- Angezeigter Text:
Fokus auf Wimbledon: Von Azarenka bis Zverev
Es gibt die Australian Open, die French Open, die US Open – und es gibt: Wimbledon. Das Grand-Slam-Turnier, das die Briten in aller Bescheidenheit „The Championships“ nennen, startet am Montag in seine 131. Auflage. Auf dem Heiligen Rasen des altehrwürdigen All England Lawn Tennis Club werden Jahr für Jahr große und kleinere Tennis-Geschichten geschrieben.
DER REKORDJÄGER
Dass Roger Federer anno 2017 im biblischen Tennisalter von 35 Jahren ein weiteres Mal als Top-Favorit in Wimbledon aufschlägt, hätte bis vor sechs Monaten nicht einmal der Schweizer selbst gedacht. Nach seinem Triumph bei den Australian Open, den Turniersiegen in Indian Wells, Miami und Halle/Westfalen besteht jedoch kein Zweifel: Federer greift bestens vorbereitet nach seinem achten Titel. Den alleinigen Rekord, derzeit haben Federer, Pete Sampras und William Renshaw jeweils siebenmal gewonnen, wollen seine ewigen Rivalen verhindern. Sind Sandplatzkönig Rafael Nadal, der angeschlagene Titelverteidiger Andy Murray oder ein Novak Djokovic auf Sinnsuche in der Lage, den Maestro zu schlagen?

- Ziel der Übung: Gib aus dem Text über Wimbledon die Passage von „DER REKORDJÄGER“ bis „Maestro zu schlagen?“ erneut wieder und benenne darin „Miami“ in „Madrid“ um.

- Datensatz:
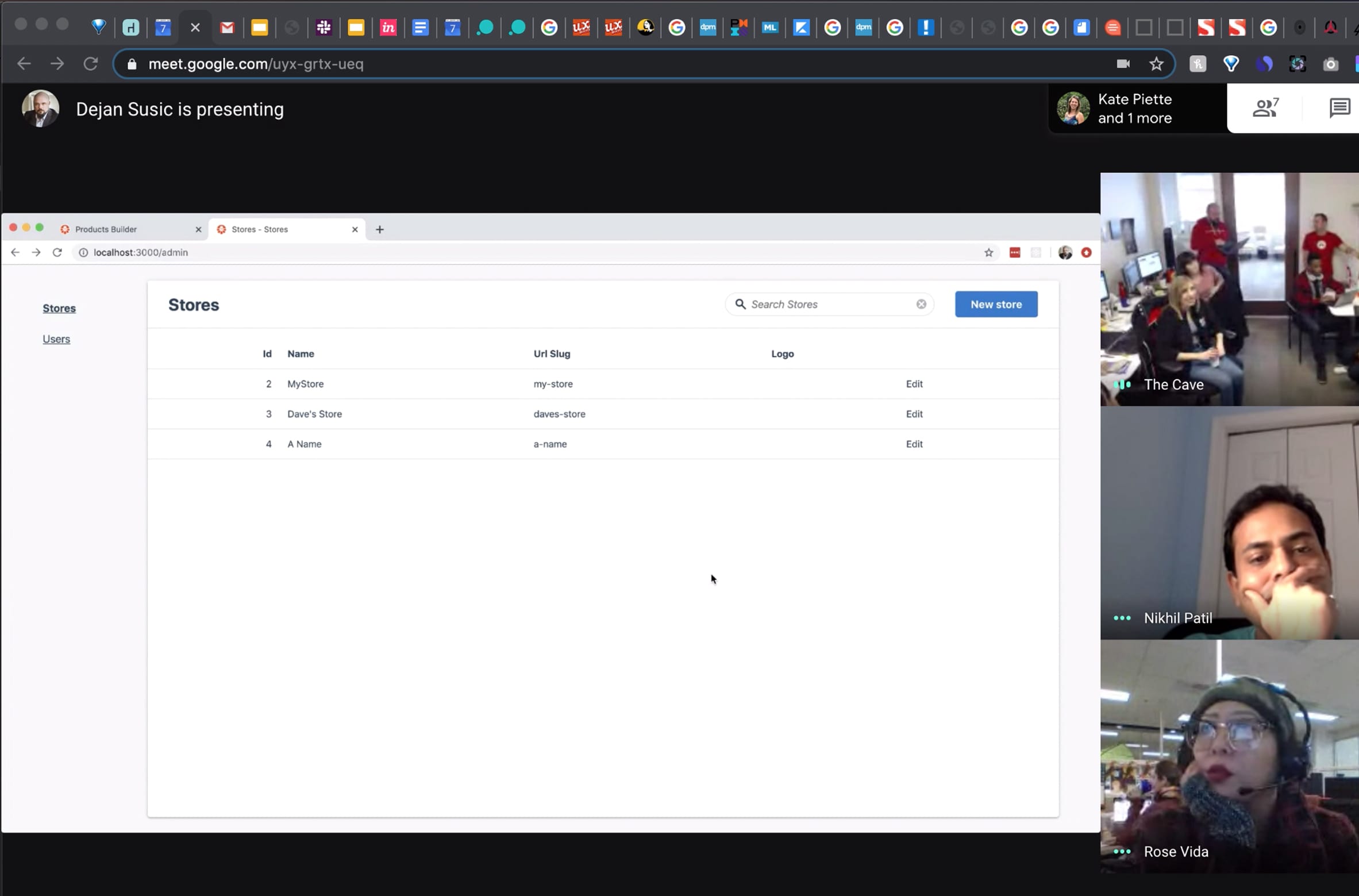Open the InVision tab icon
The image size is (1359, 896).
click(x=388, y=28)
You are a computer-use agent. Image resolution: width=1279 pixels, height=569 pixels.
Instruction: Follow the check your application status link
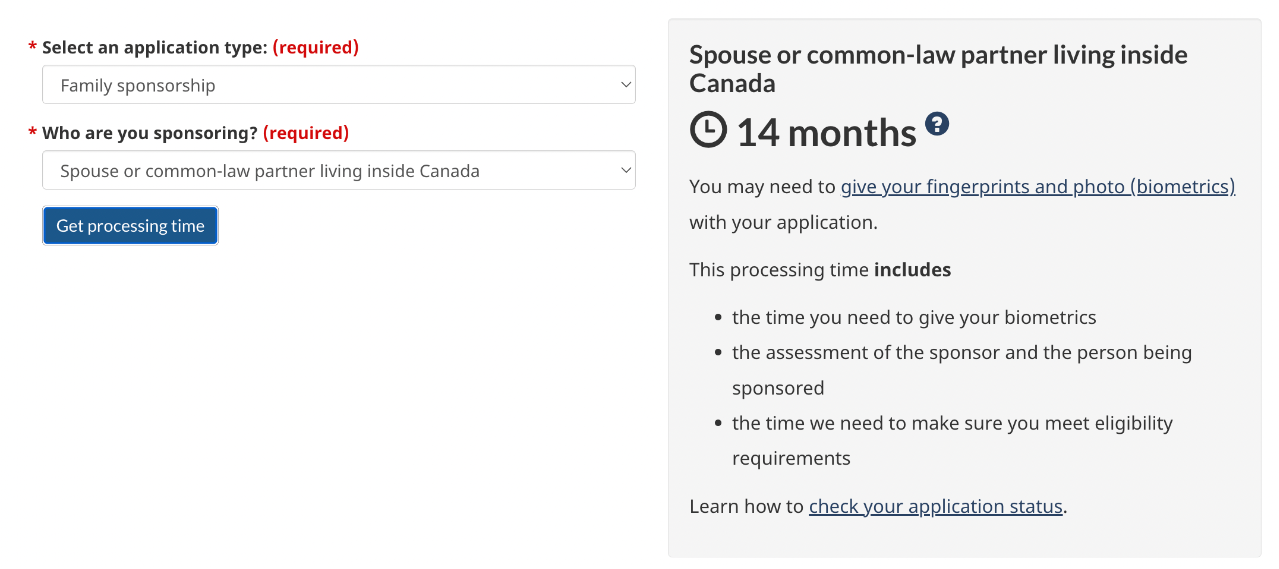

- Antwort zur Übung:
DER REKORDJÄGER
Dass Roger Federer anno 2017 im biblischen Tennisalter von 35 Jahren ein weiteres Mal als Top-Favorit in Wimbledon aufschlägt, hätte bis vor sechs Monaten nicht einmal der Schweizer selbst gedacht. Nach seinem Triumph bei den Australian Open, den Turniersiegen in Indian Wells, Madrid und Halle/Westfalen besteht jedoch kein Zweifel: Federer greift bestens vorbereitet nach seinem achten Titel. Den alleinigen Rekord, derzeit haben Federer, Pete Sampras und William Renshaw jeweils siebenmal gewonnen, wollen seine ewigen Rivalen verhindern. Sind Sandplatzkönig Rafael Nadal, der angeschlagene Titelverteidiger Andy Murray oder ein Novak Djokovic auf Sinnsuche in der Lage, den Maestro zu schlagen?